DIRECTIONS
The lines you should transcribe are those from the one containing "Select From Catalog in the submenu" to the end of the listing below, exactly, with pictures left out.

INFORMATION
━━━
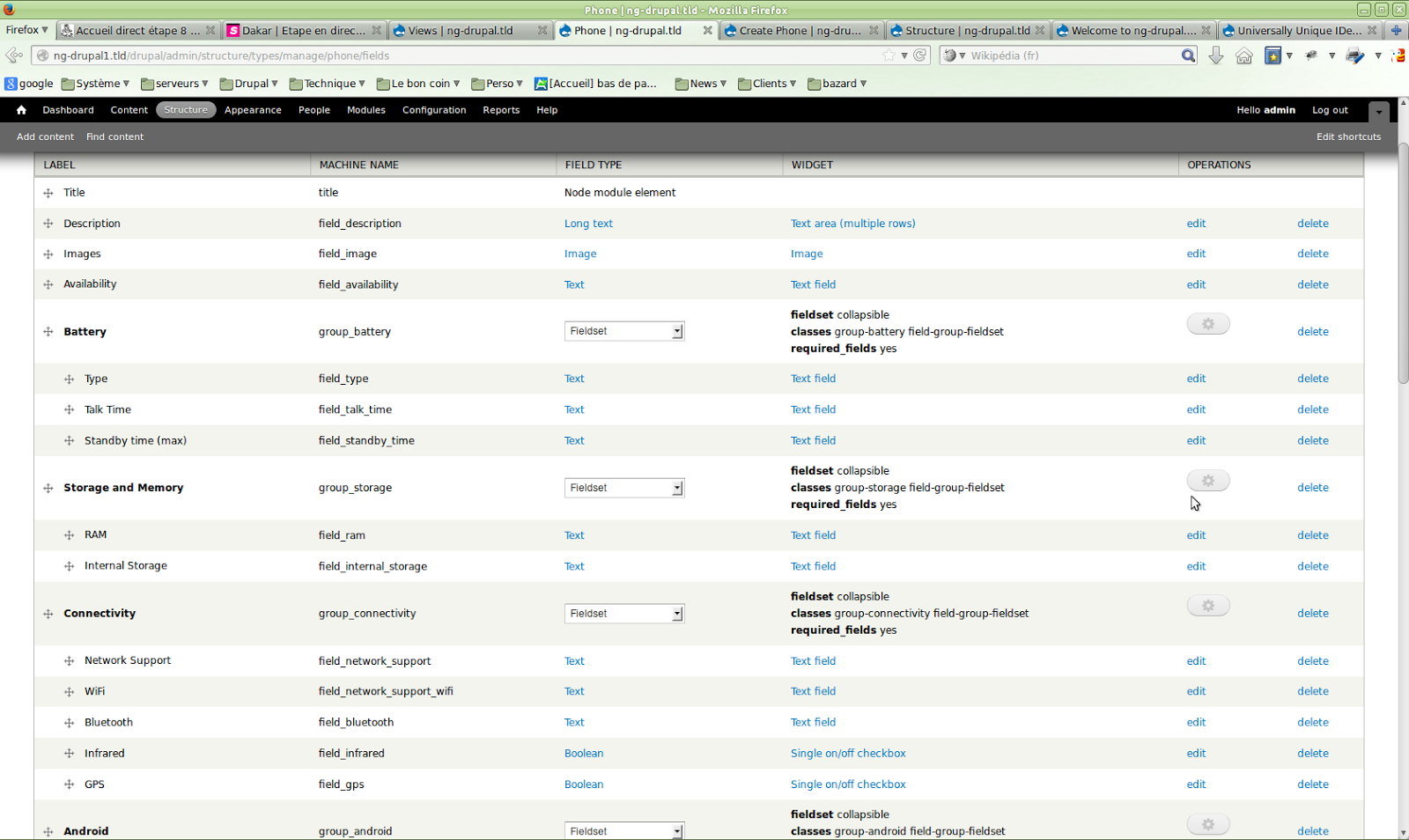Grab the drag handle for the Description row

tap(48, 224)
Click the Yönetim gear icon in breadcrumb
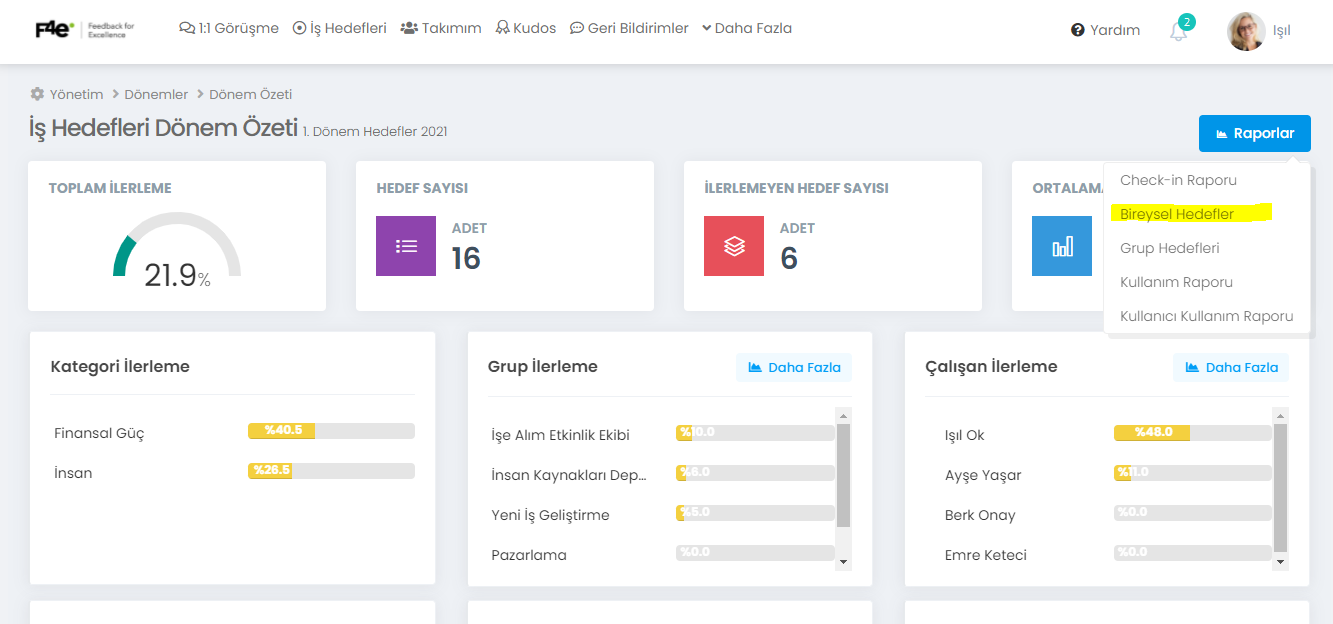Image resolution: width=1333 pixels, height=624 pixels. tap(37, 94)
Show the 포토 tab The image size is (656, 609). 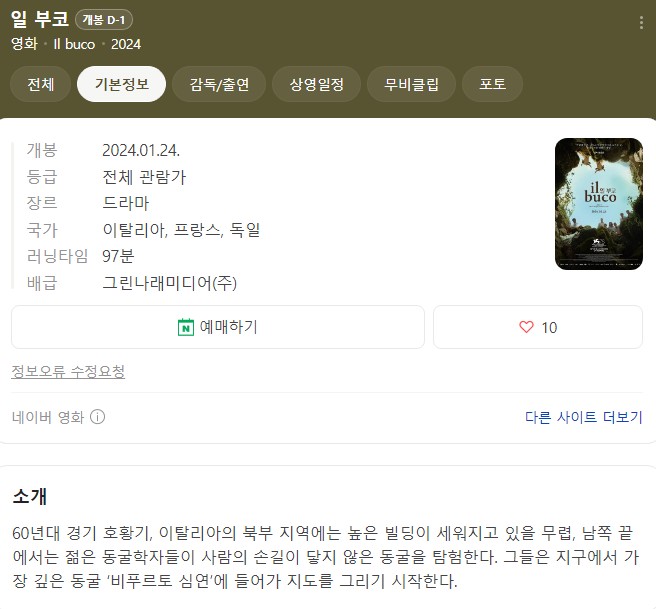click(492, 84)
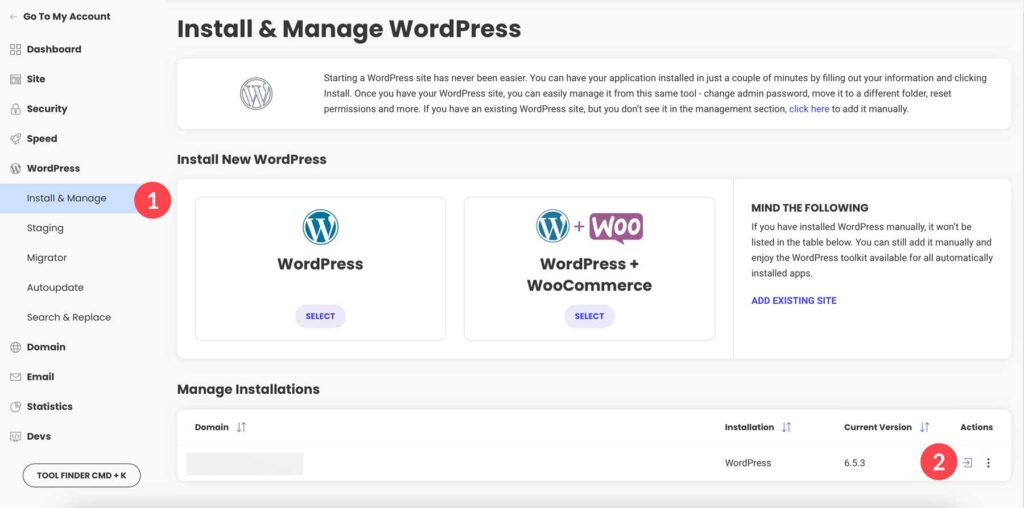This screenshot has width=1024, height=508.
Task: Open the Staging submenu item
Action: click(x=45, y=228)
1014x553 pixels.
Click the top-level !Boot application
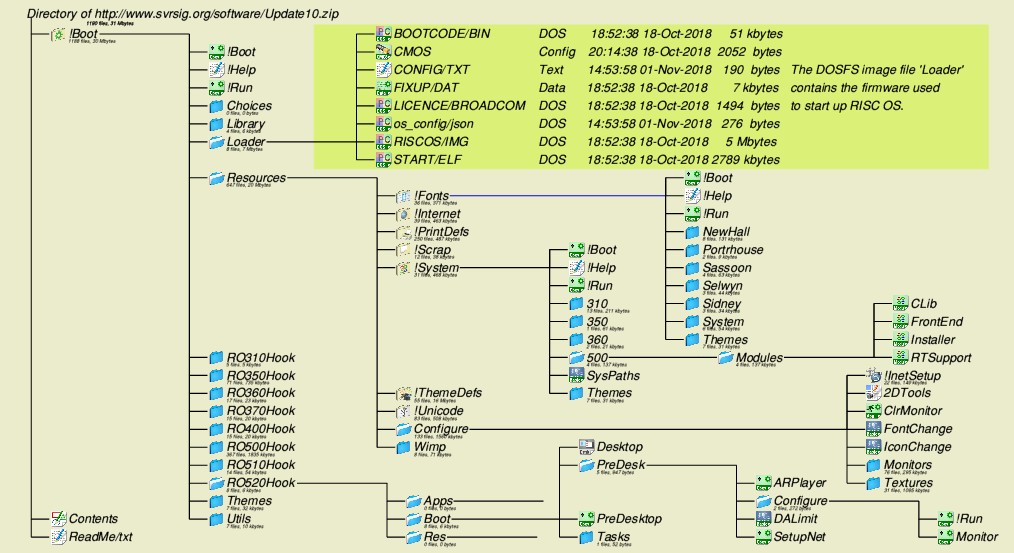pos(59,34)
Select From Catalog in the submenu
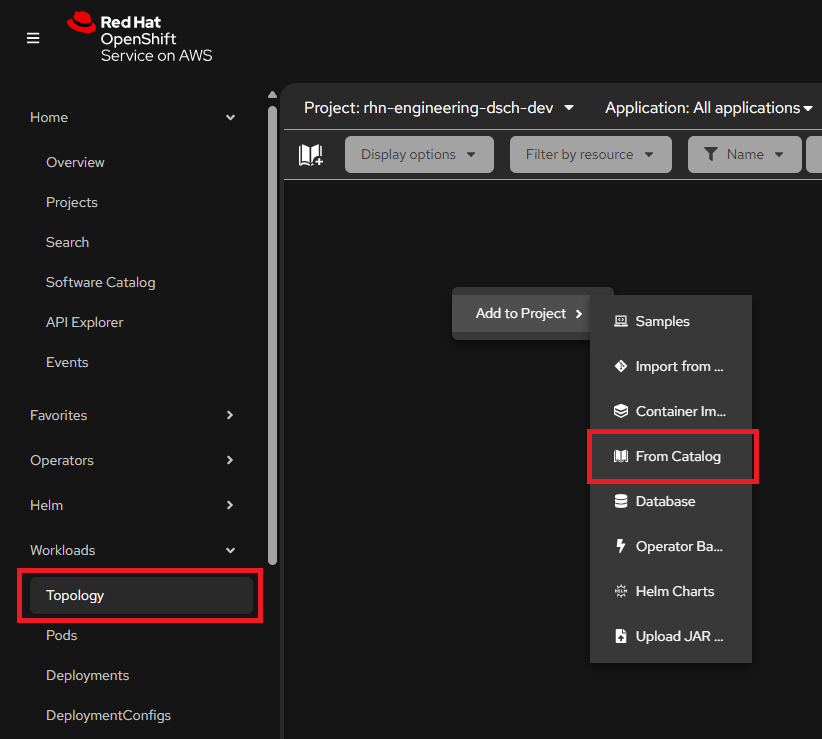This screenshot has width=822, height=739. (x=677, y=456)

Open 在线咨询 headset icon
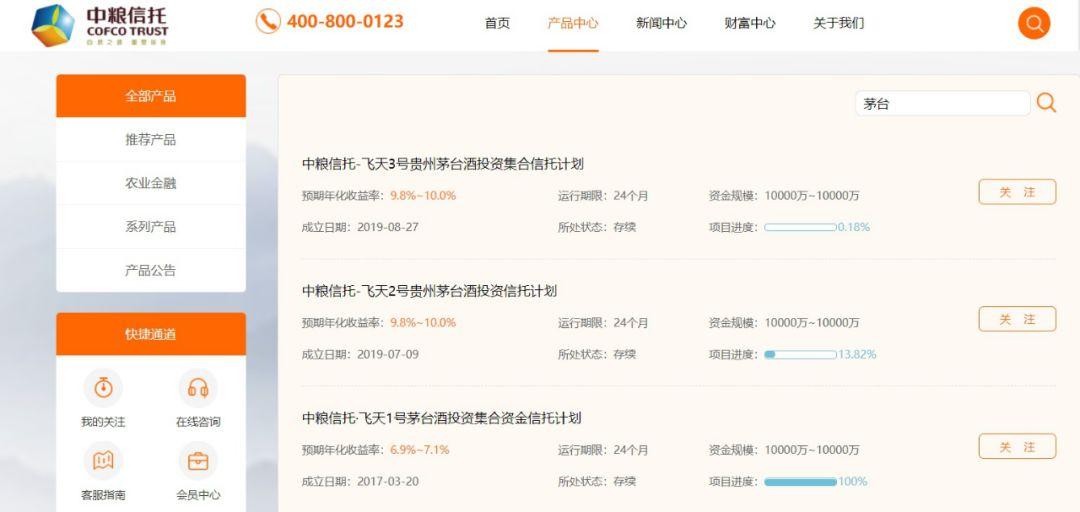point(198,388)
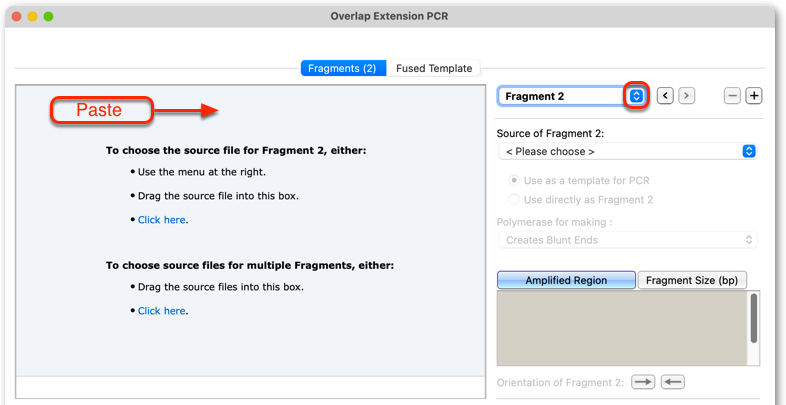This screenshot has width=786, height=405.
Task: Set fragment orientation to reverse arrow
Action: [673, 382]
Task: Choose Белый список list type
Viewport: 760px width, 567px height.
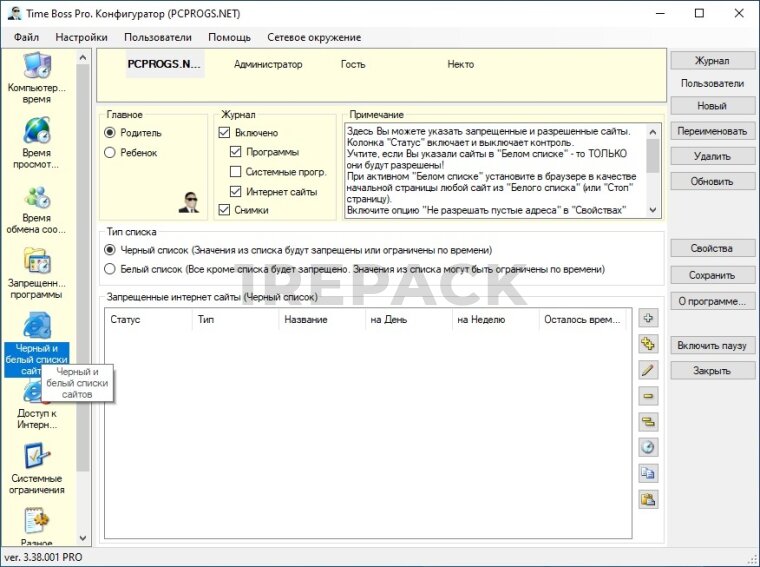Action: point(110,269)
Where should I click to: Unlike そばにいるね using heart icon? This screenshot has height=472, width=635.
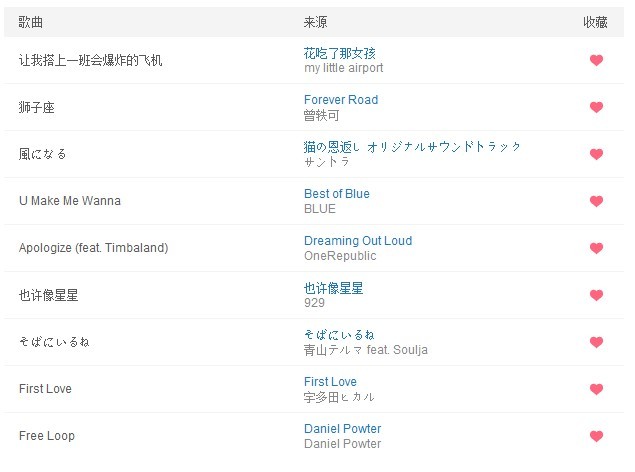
━━━
ANSWER SPACE
Select From Catalog in the submenu
This screenshot has width=822, height=739. (x=677, y=456)

Open 在线咨询 headset icon
point(198,388)
This screenshot has width=786, height=405.
Task: Set fragment orientation to reverse arrow
Action: [673, 382]
Task: Choose Белый список list type
Viewport: 760px width, 567px height.
Action: point(110,269)
Where should I click to: Unlike そばにいるね using heart icon? This screenshot has height=472, width=635.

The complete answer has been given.